An assessment of Nepal’s investment climate

Despite  political and policy uncertainty, the Nepal government’s decision to organize the ‘Third Investment  Conference’ (TIC) on April 28-29 to attract foreign investment is a welcome step. Major issues/obstacles to such investment remain unaddressed amid a change of guard at Singhadurbar, including the ascension of a new finance minister. To make TIC successful is indeed a major challenge, but it is heartening to find the new finance minister committed to the cause. This article will analyze major issues related to investment and prescribe practical solutions expected to play a crucial role in making the conference successful.

A paltry FDI 

Investment, which helps to produce and reproduce goods and services, plays a pivotal role in national economic development. Despite different kinds of investment like public/private, domestic/foreign investment, the focus of this article is on private and foreign investment, especially foreign direct investment (FDI). For rapid economic development and growth, Nepal needs at least Rs 500bn in annual additional investment. Domestic investment alone will not be enough to fill this gap, so FDI is necessary.

Due to the lack of a conducive investment climate, ratio of real fixed investment (total fixed capital formation) to GDP has plunged from 34 percent (which should be around 60 percent, ideally) to 25 percent in a five-year period, whereas the share of total fixed investment of the private sector has gone down from 28 percent to 25 percent. Over the last 30 years (up to the fiscal 2023-24), FDI amounted to Rs 265bn with the average annual increment of a paltry Rs 8.5bn, marked by a receding flow in recent years. In terms of global FDI flow, Nepal’s position is pitiable, registering a 66 percent decline last year and standing shakily at the 6th position in South Asia, as the NRB Survey Report on FDI Flows in South Asia, 2021-22 shows. It is quite discouraging to note that FDI outflow is greater than its inflow.

Policy uncertainty and inconsistency is a major hindrance to both domestic as well as FDI. 

For example, the current government under Maoist leader Prime Minister Dahal is venturing into an undesirable sector by allowing the Nepali Army to run the already-privatized Hetauda Textile Factory, undermining the private sector (TPS) that contributes around 80 percent to the national economy. All this comes even as foreign investors remain quite afraid of pro-socialist provisions of the current constitution, including on the labor rights front. 

Capital flight

Worryingly, the private sector is diverting investment to a low-risk, high-profit trading sector at the expense of the industrial sector. This is not an overnight development, though. For several years, this sector had been urging the government to create a conducive environment for industrial investment in Nepal by amending relevant laws and enacting more than two dozen acts/regulations, to little avail. Instances of strikes and donation terror—the practice of seeking donations by flexing muscles—have gone down, but strong labor laws are still spoiling the investment climate. 

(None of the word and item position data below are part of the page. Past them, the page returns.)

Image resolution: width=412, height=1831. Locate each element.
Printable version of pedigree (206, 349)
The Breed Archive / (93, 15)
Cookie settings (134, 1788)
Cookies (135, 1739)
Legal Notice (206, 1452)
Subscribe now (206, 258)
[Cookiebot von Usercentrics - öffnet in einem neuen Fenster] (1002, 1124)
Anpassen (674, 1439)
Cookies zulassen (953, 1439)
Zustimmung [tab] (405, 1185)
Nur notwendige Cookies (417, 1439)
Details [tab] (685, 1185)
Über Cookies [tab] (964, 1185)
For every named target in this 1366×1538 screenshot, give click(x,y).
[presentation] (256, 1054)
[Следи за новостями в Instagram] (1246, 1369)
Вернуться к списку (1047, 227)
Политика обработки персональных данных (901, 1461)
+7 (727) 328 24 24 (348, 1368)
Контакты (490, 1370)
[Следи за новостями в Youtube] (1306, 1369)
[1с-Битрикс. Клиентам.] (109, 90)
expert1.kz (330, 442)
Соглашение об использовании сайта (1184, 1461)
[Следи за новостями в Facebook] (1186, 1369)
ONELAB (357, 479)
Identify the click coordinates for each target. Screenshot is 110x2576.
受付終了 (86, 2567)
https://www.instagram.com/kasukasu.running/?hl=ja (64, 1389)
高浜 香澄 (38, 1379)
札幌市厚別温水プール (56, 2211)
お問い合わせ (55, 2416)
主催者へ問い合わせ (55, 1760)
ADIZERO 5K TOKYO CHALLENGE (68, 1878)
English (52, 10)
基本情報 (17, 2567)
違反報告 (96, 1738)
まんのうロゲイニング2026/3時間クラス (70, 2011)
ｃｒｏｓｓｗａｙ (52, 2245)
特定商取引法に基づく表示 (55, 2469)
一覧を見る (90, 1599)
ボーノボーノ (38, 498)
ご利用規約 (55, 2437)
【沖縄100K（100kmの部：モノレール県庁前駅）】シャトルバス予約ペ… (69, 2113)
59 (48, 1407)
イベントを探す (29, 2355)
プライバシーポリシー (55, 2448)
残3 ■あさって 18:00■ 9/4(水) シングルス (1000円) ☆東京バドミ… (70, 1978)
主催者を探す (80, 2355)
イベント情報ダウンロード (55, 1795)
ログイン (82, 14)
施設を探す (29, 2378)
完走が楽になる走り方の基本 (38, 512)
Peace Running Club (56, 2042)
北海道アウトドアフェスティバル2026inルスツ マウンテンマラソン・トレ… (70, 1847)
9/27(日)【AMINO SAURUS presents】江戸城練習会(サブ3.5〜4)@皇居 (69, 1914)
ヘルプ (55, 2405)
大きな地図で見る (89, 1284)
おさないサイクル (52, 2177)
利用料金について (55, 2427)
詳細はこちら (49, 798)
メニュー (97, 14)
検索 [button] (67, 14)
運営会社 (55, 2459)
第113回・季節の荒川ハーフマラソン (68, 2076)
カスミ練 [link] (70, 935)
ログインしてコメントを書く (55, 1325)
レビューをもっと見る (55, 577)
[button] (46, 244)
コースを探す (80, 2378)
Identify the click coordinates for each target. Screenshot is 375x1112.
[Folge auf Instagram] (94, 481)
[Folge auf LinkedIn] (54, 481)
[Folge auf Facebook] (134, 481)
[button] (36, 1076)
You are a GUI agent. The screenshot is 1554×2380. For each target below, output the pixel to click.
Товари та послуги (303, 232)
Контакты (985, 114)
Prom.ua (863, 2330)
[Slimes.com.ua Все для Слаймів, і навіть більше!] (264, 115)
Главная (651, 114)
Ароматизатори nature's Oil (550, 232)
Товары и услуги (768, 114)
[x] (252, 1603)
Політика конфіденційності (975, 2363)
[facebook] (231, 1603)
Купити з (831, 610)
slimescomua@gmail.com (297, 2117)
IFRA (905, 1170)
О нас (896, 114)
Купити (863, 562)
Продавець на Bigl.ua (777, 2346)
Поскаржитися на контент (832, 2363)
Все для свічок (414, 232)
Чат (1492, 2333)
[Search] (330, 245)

Notwithstanding a one-door policy on investment, there practically are three doors—the line ministry, the subordinate department and the Investment Board. Then there are infrastructural problems like load-shedding in the industrial sector, local communities’ grievances/concerns and political problems that create hurdles in the establishment of industries/factories. All these factors are also discouraging Nepali investors and triggering huge capital flight, formally and informally.  In such a situation, how can Nepal attract foreign investment?

A great dilemma

Globally, the control regime has become obsolete, thanks to a liberal economic policy adopted in the late 80s and 90s. Our neighbors—communist China and democratic India—adopted liberal economic policies and entered an era of economic growth and prosperity. In the case of Nepal and several other developing countries, some problems have appeared in the execution of liberal economic policy due to a higher degree of liberalization than their respective regulatory/supervisory capacities.  In our case, major leftwing parties have not so far committed to the liberal policy adopted 30 years ago, the need for FDI and a stronger role of the private sector for economic development. This is a great dilemma.